## Document section
***

Large employers have scaled back their internal training and development programs, relying instead on colleges and universities that can handle those tasks more efficiently. Though a growing number of businesses provide their employees with tuition reimbursement programs to cover the cost of ongoing career training, most job seekers competing for entry-level positions must invest in their own professional development.

Therefore, to compete effectively in today's job market, a college degree is an essential tool that can assure potential employers that you have the basic skills to handle new assignments. By enrolling in an accredited degree program, you can prove your skills and back up your claims with a solid college record.

How Do I Choose a Major?

Despite possible pressure from your family, from your community, and from society at large to select an appropriate (read: lucrative) college major, your decision does not have to cause you any grief. In many cases, your gut instinct will give you a good idea about the kinds of jobs you may want to pursue. Discovering the kinds of college degrees held by people who work in your desired field is the first step to choosing the right major.

***

## Record extracts
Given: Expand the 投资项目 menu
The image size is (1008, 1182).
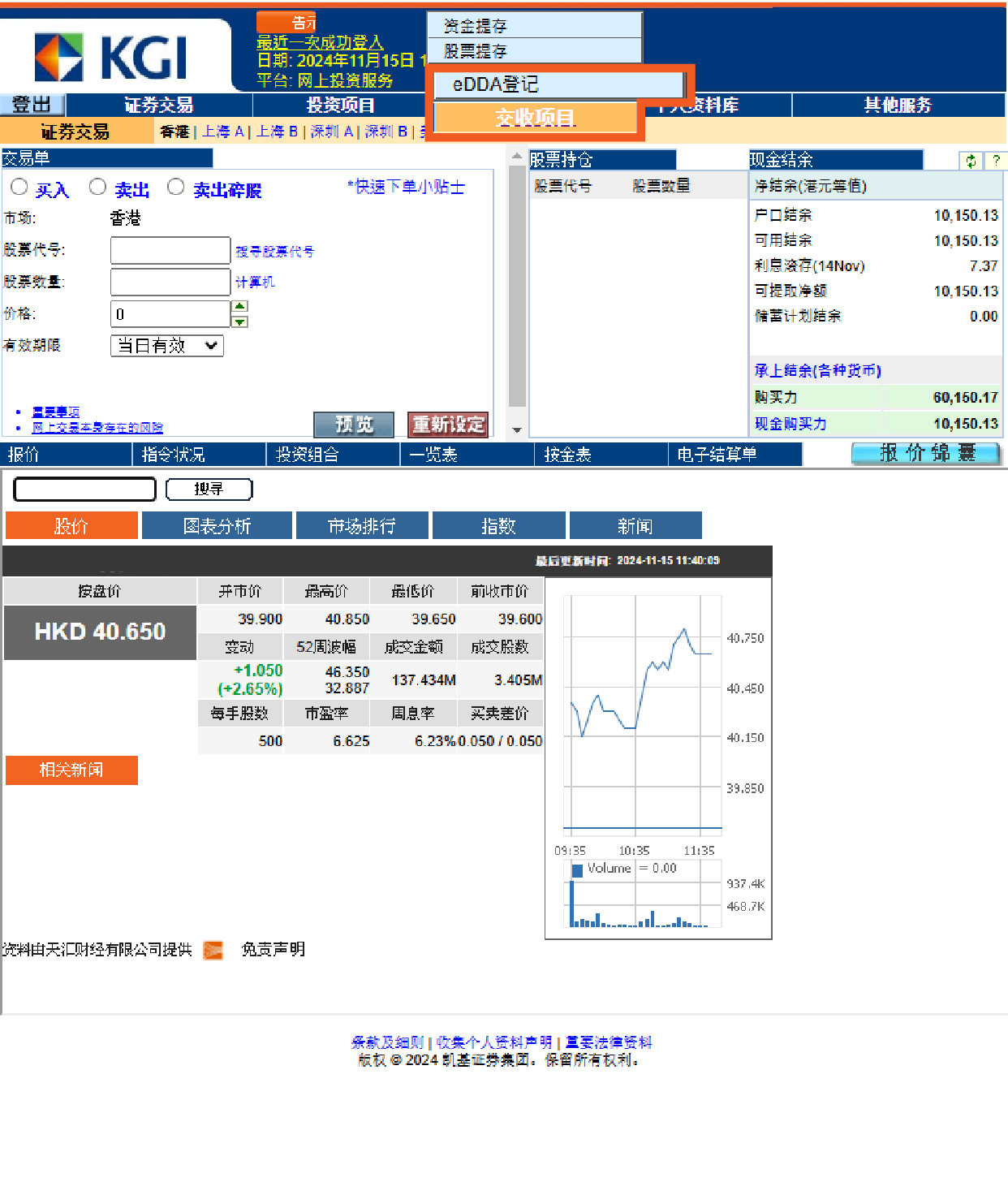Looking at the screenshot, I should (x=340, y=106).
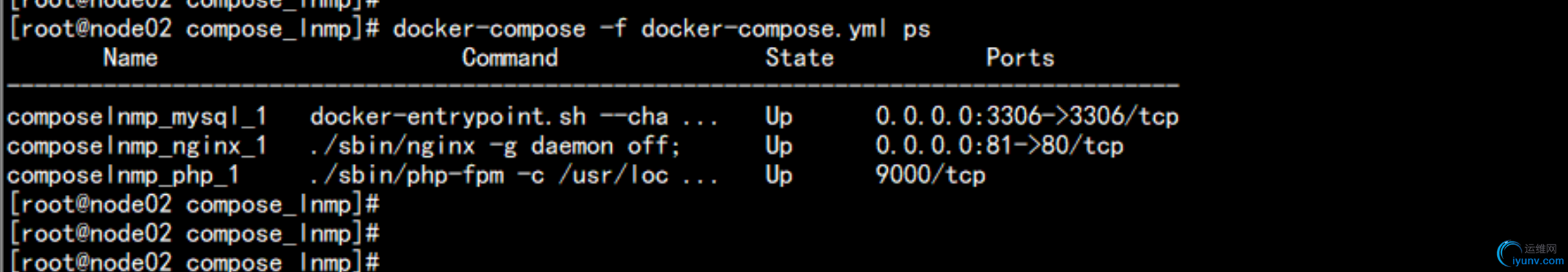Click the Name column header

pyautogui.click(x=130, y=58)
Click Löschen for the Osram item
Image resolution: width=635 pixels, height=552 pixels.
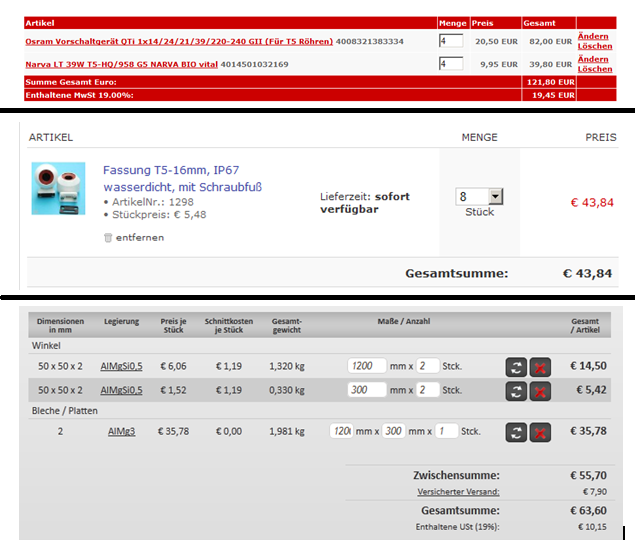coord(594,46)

***

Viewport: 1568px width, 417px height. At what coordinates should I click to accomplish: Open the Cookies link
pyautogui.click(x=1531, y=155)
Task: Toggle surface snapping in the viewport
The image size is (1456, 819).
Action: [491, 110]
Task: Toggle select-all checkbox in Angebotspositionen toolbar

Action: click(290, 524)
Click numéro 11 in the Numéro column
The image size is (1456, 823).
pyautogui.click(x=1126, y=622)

***

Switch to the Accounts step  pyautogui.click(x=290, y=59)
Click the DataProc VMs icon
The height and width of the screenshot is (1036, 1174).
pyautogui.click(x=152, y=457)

***

## Direction 1
How would you put this sentence from the passage on college majors into Spanish: "In many cases, your gut instinct will give you a good idea about the kinds of jobs you may want to pursue."
## Direction 2
Could you carry on the passage about college degrees and choosing a major, picking up after its final sentence?

## Right answer 1
En muchos casos, tu instinto te dará una buena idea de los tipos de empleos que quizás quieras buscar.

## Right answer 2
Many high school students can benefit from the guidance of knowledgeable college advisors and career counselors. These experts can help analyze your academic performance and your interest in extracurricular activities to suggest some potential college majors. For example, if you excel in history classes and enjoy participating in your school's debate team, a counselor might suggest studying political science. Likewise, strong math skills and an active role in your schools' Junior Achievement program might suggest your inclination toward a business major.